Data supplied →
******************************

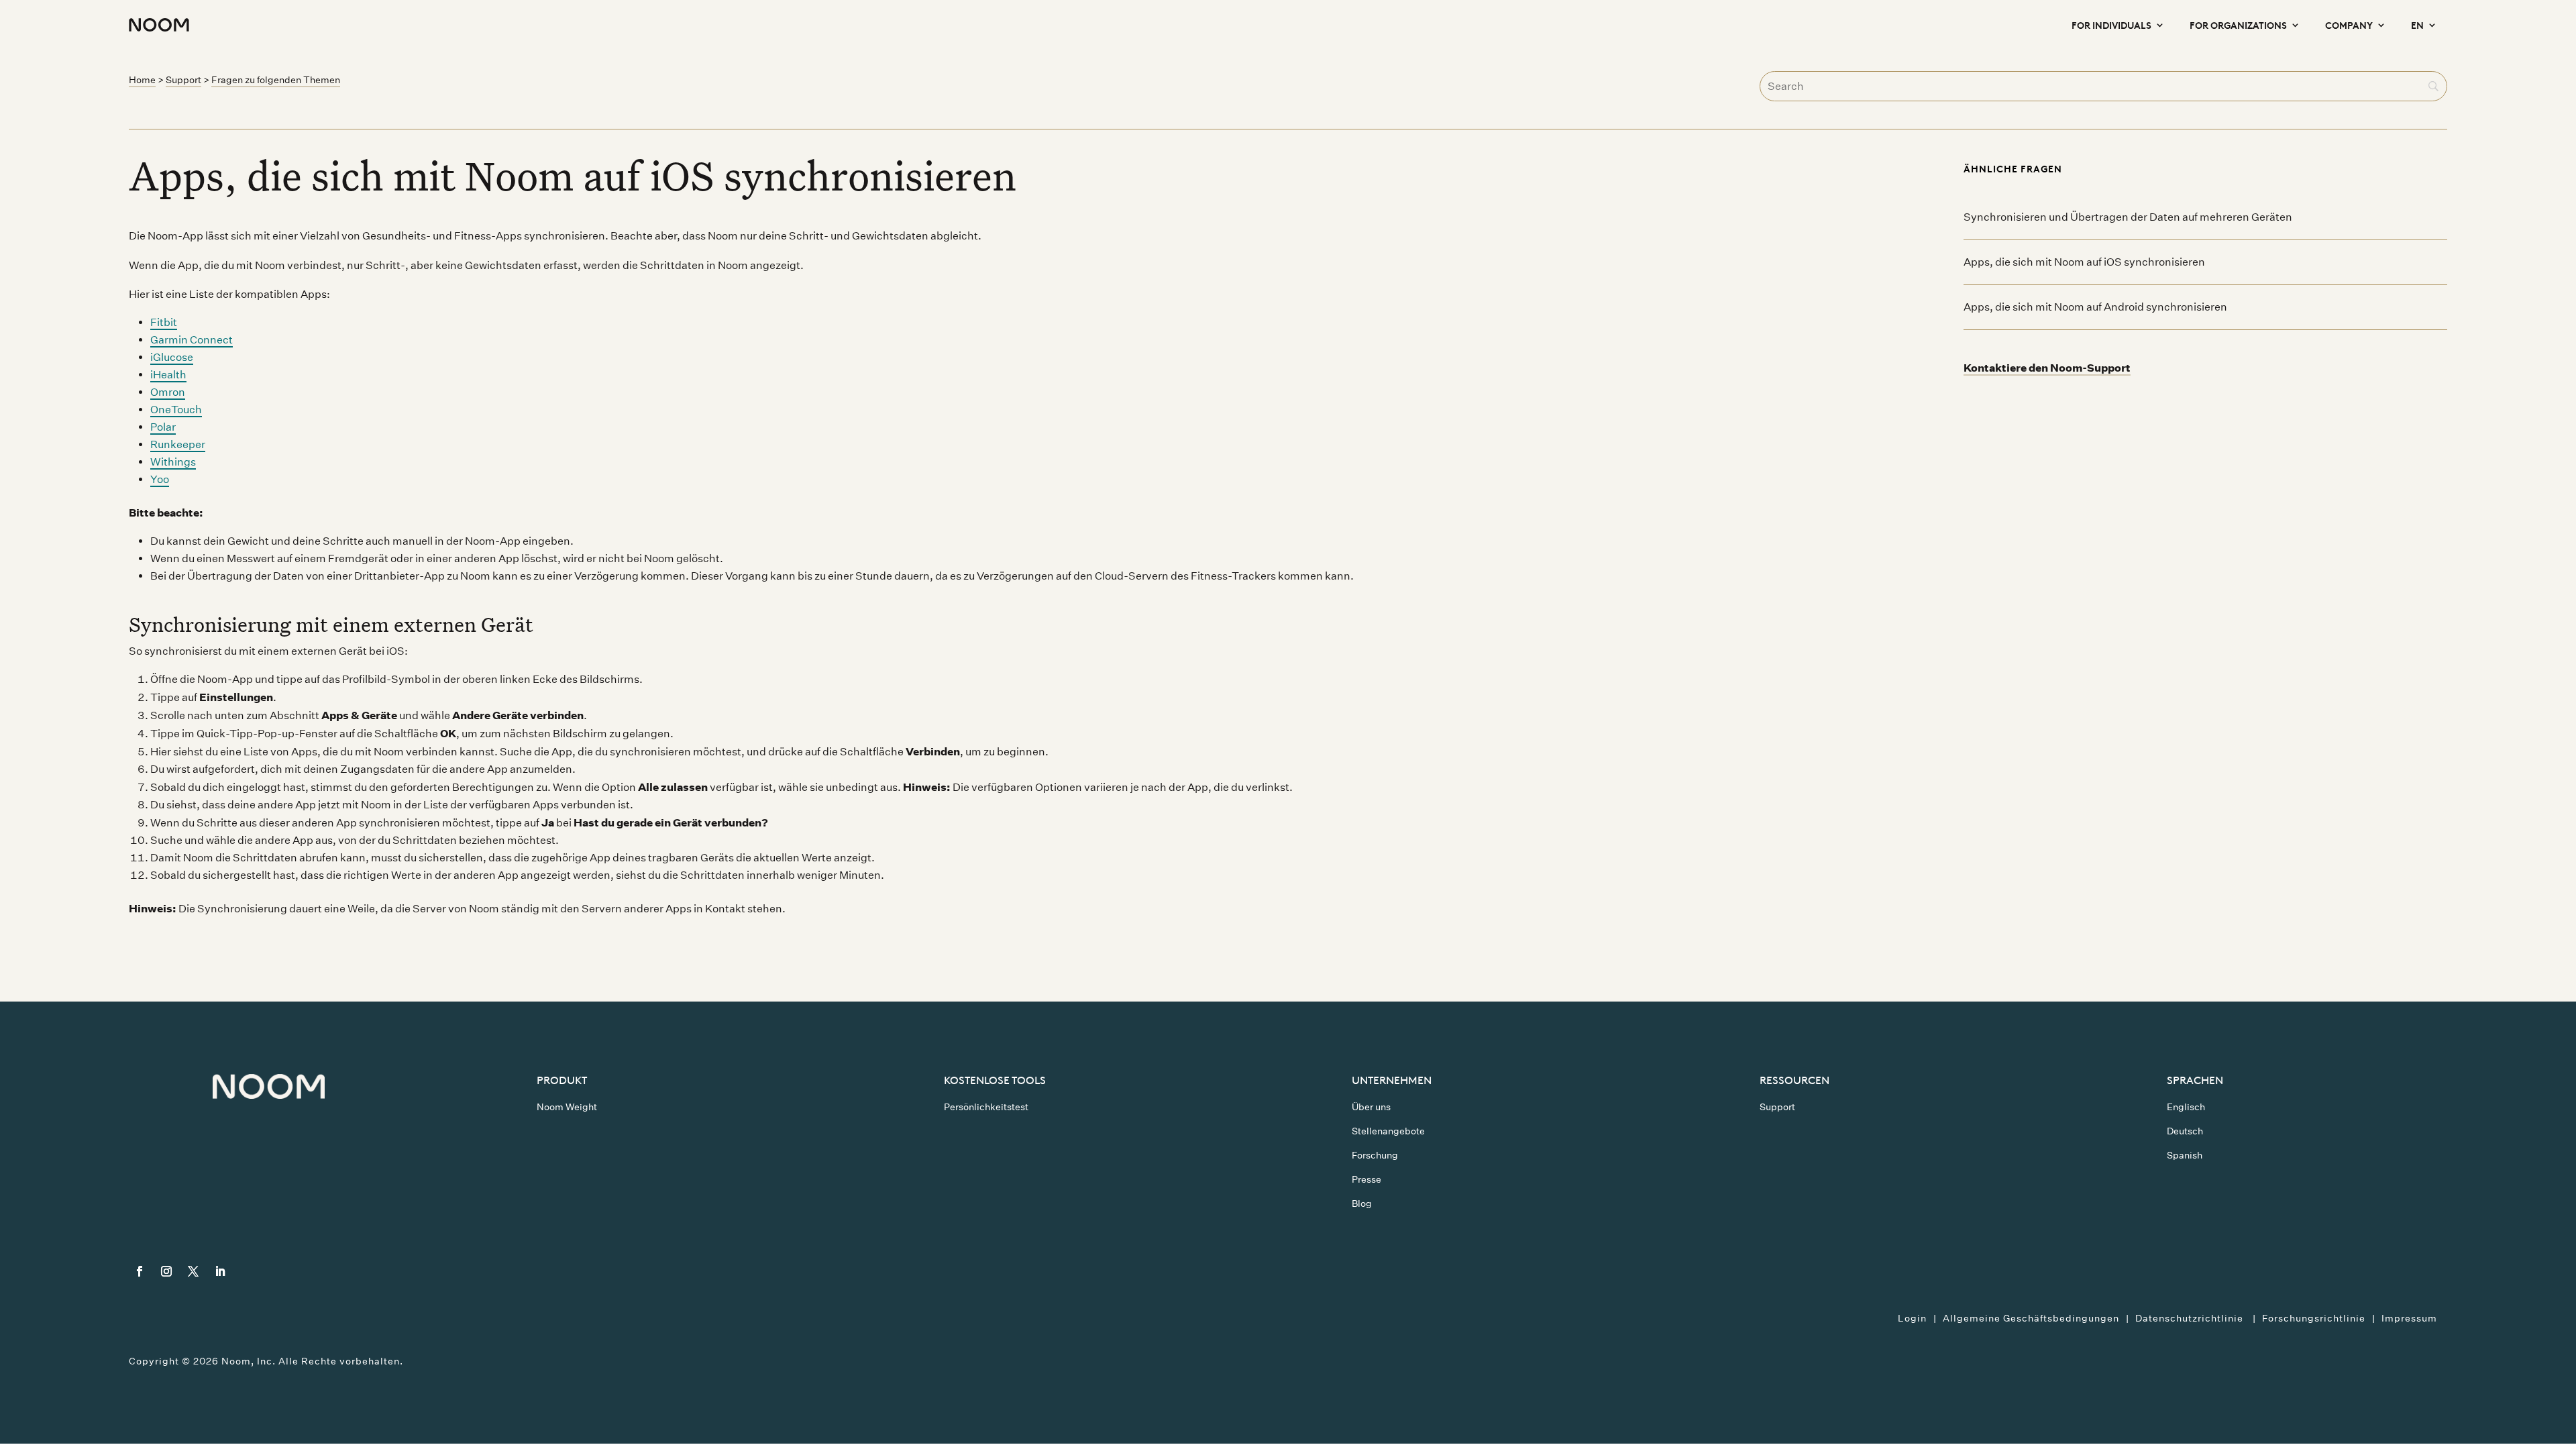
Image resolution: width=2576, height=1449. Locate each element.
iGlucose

******************************

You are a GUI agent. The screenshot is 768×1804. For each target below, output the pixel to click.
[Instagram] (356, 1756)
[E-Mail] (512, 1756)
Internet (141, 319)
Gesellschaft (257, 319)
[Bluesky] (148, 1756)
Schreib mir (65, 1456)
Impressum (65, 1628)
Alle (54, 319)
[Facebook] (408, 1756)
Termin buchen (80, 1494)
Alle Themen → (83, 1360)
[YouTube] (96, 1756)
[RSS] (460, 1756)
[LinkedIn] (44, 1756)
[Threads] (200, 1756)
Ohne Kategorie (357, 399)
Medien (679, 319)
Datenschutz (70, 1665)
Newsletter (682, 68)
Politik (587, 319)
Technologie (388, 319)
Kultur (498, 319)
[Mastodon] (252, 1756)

******************************

Would you retype the lines above from the one with "Internet (141, 319)" down to the one with "[Mastodon] (252, 1756)", word for word, both ends included and no other lines?

Output of the exercise →
Internet (141, 319)
Gesellschaft (257, 319)
[Bluesky] (148, 1756)
Schreib mir (65, 1456)
Impressum (65, 1628)
Alle (54, 319)
[Facebook] (408, 1756)
Termin buchen (80, 1494)
Alle Themen → (83, 1360)
[YouTube] (96, 1756)
[RSS] (460, 1756)
[LinkedIn] (44, 1756)
[Threads] (200, 1756)
Ohne Kategorie (357, 399)
Medien (679, 319)
Datenschutz (70, 1665)
Newsletter (682, 68)
Politik (587, 319)
Technologie (388, 319)
Kultur (498, 319)
[Mastodon] (252, 1756)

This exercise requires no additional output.